- **Action item**
No pictures belong in the result; set down exactly the lines from the one containing "Given: Select pyserial-asyncio package" through the final line of the listing, and nothing more.

- **Task material**
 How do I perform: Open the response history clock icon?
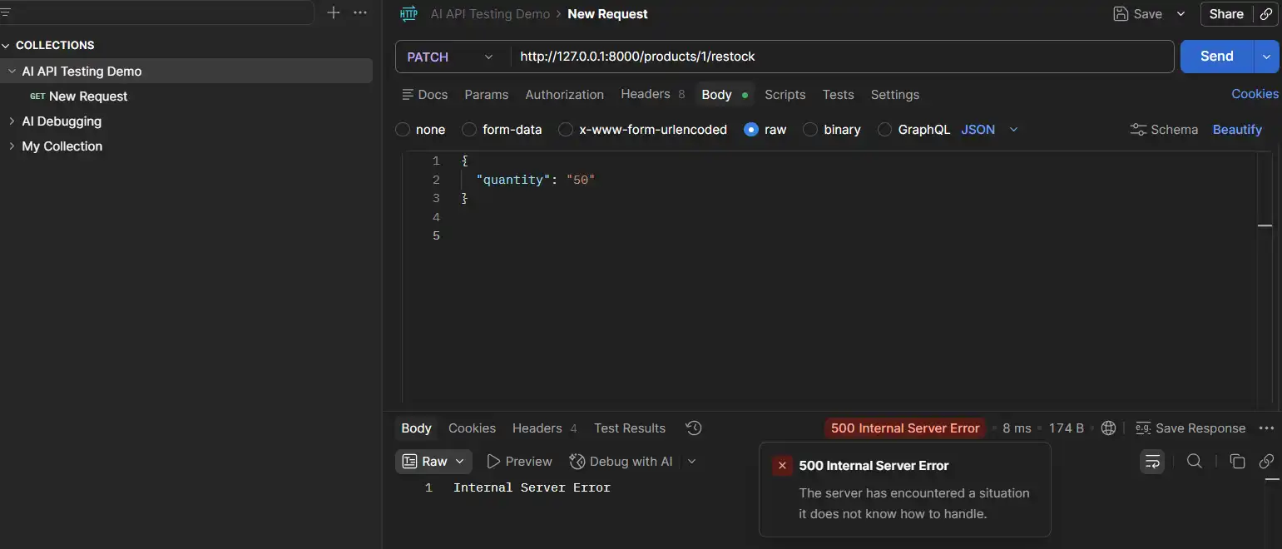(693, 428)
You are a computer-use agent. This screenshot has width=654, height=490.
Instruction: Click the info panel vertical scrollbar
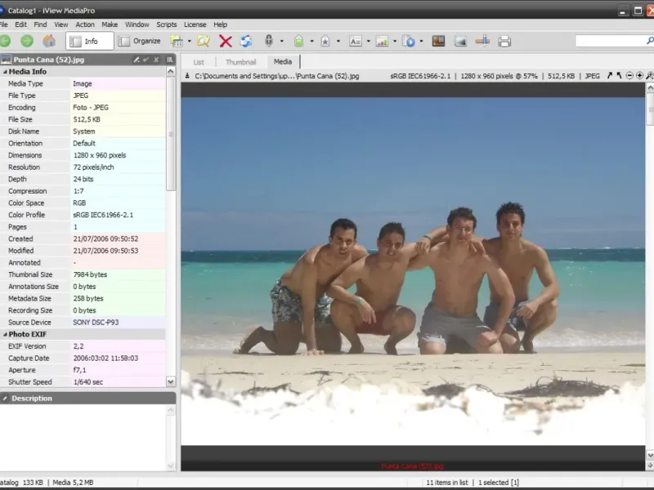pyautogui.click(x=171, y=135)
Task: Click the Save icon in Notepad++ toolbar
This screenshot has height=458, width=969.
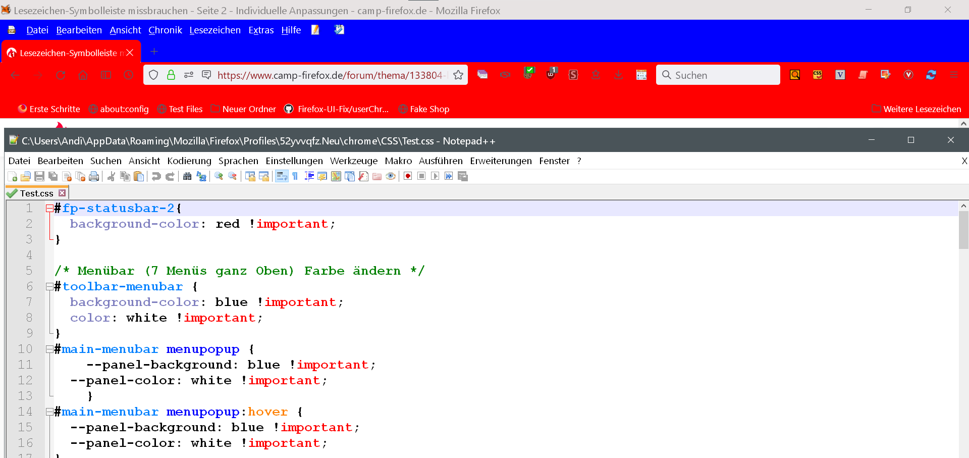Action: pyautogui.click(x=39, y=176)
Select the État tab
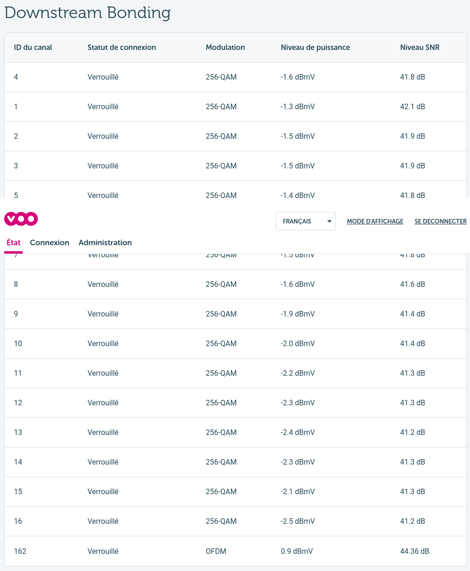 (x=13, y=242)
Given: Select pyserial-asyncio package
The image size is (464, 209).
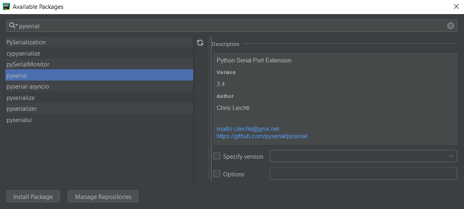Looking at the screenshot, I should tap(99, 87).
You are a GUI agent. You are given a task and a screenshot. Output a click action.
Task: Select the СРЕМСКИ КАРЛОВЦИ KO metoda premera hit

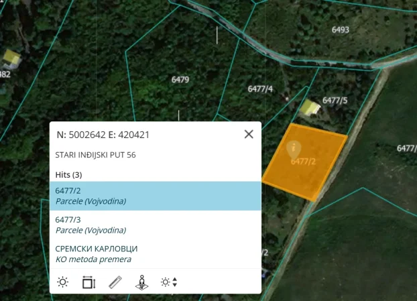coord(156,253)
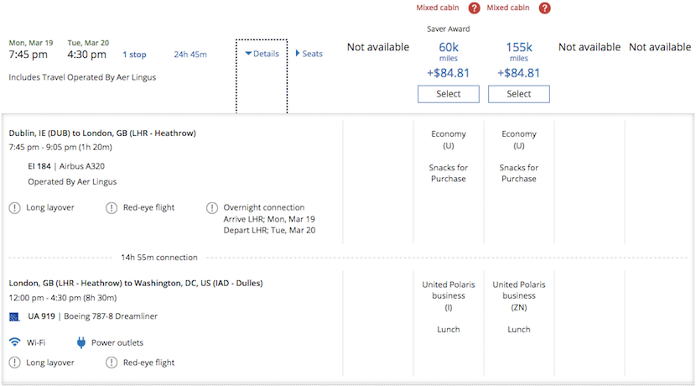Collapse the flight Details expander
696x386 pixels.
pyautogui.click(x=262, y=54)
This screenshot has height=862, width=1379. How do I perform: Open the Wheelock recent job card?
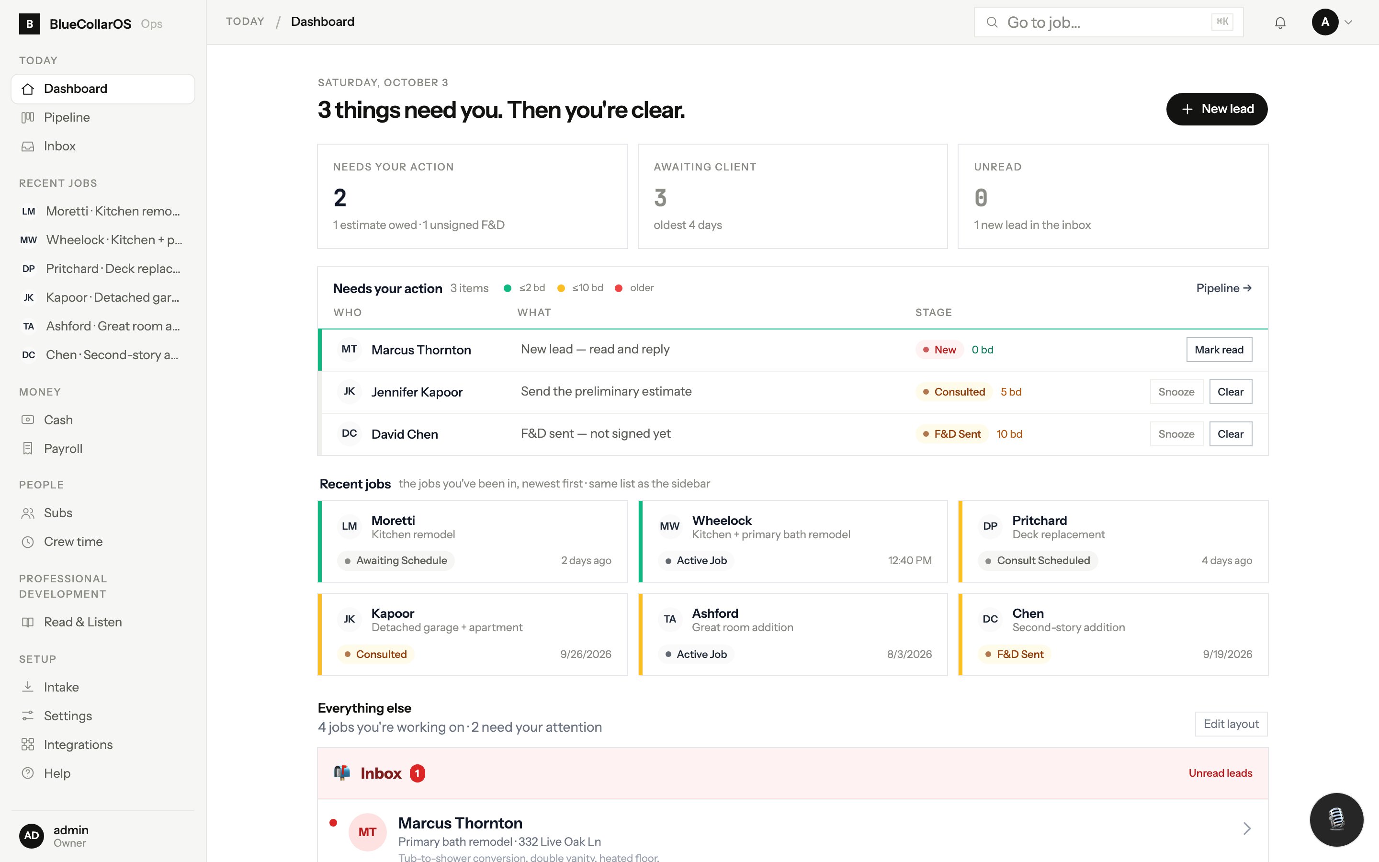pos(793,542)
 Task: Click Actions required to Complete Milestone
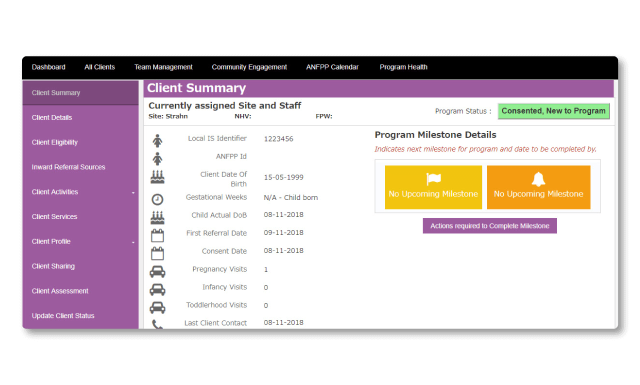click(x=490, y=226)
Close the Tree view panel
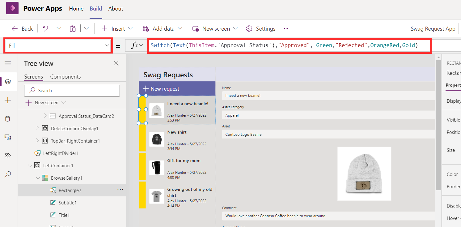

- **Solution for this exercise**
Given: Select pyserial-asyncio package
The image size is (464, 209).
Looking at the screenshot, I should tap(99, 87).
You are a GUI agent. You are given a task and a screenshot. Output a click action.
Task: Select the СРЕМСКИ КАРЛОВЦИ KO metoda premera hit

coord(156,253)
Collapse the flight Details expander
696x386 pixels.
pyautogui.click(x=262, y=54)
This screenshot has height=862, width=1379. How do I perform: Open the Wheelock recent job card?
pos(793,542)
 Task: Click Actions required to Complete Milestone
click(x=490, y=226)
Close the Tree view panel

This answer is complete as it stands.